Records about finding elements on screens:
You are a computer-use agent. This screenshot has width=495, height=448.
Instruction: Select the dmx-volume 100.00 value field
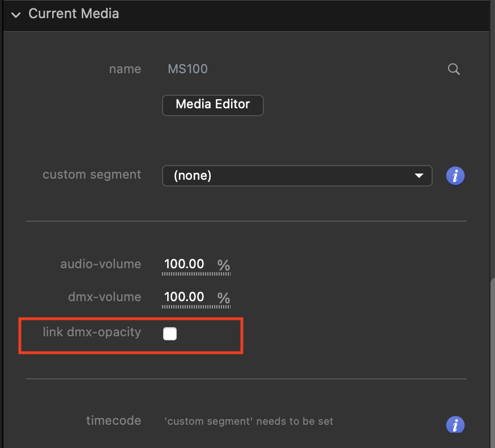[184, 297]
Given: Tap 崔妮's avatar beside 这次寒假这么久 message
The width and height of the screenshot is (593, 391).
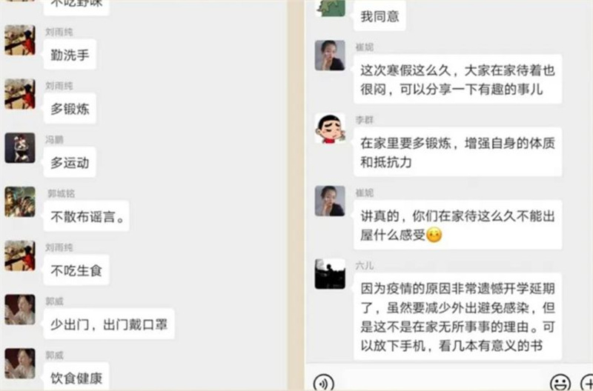Looking at the screenshot, I should tap(330, 56).
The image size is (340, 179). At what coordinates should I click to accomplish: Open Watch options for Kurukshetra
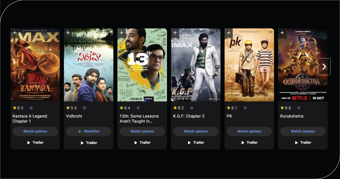pos(303,131)
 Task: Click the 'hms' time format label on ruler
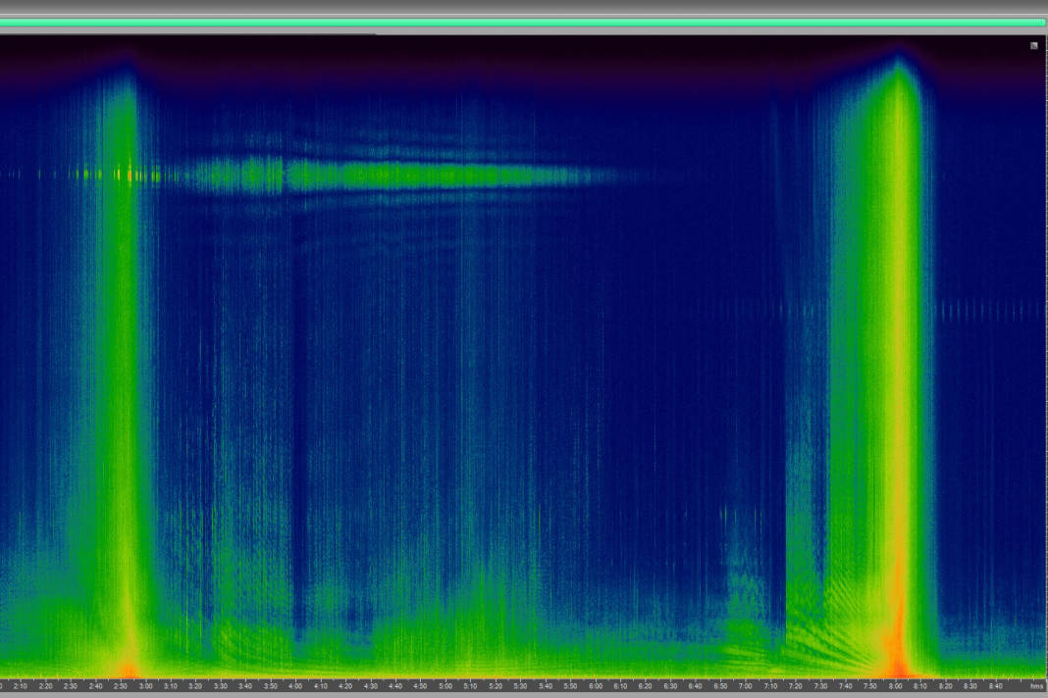1036,685
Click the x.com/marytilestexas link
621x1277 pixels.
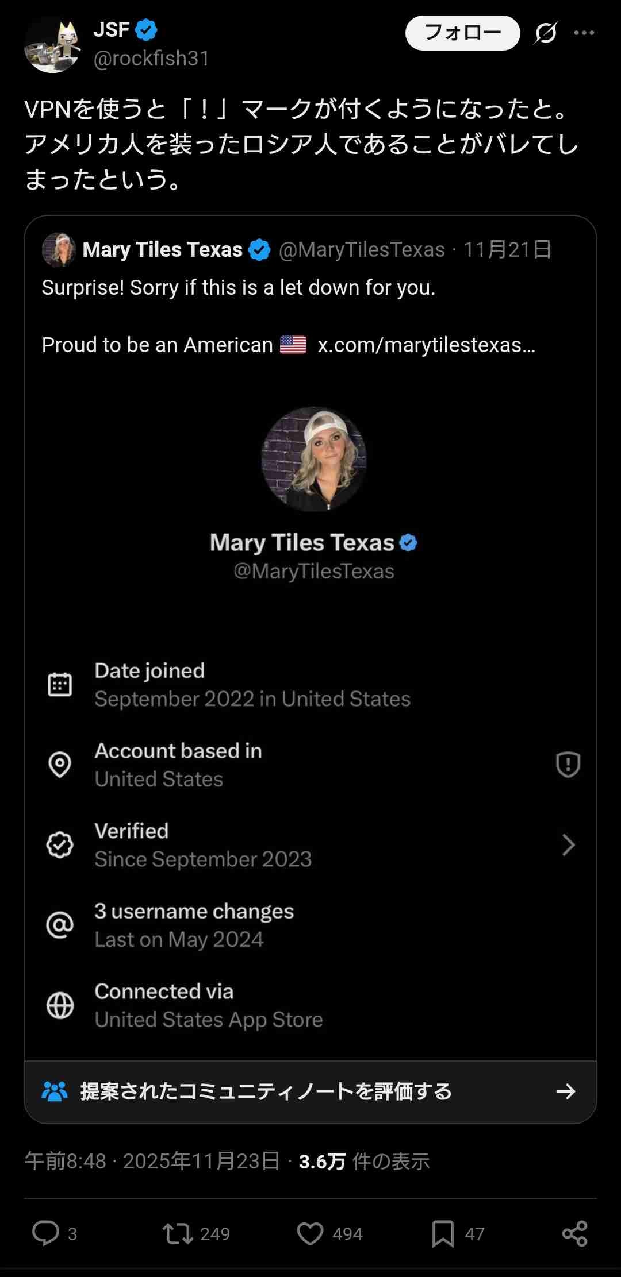coord(426,345)

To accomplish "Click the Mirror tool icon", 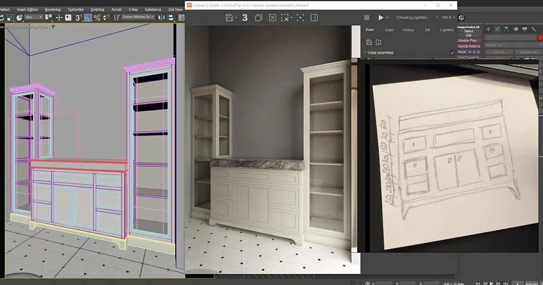I will 162,17.
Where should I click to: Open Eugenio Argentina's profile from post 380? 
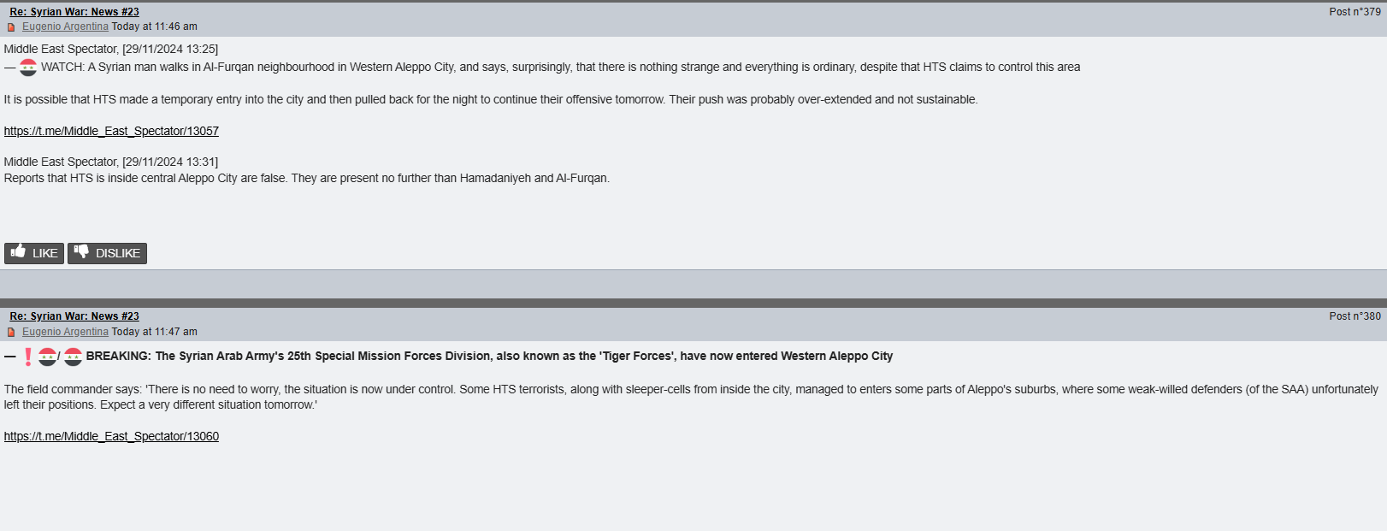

▶ Work to do
Return each line of the data above that contains the word "Open".

▶ Exercise answer
The image size is (340, 179). At what coordinates should I click to accomplish: Open Watch options for Kurukshetra
Where should I click to: Open Eugenio Argentina's profile from post 380? 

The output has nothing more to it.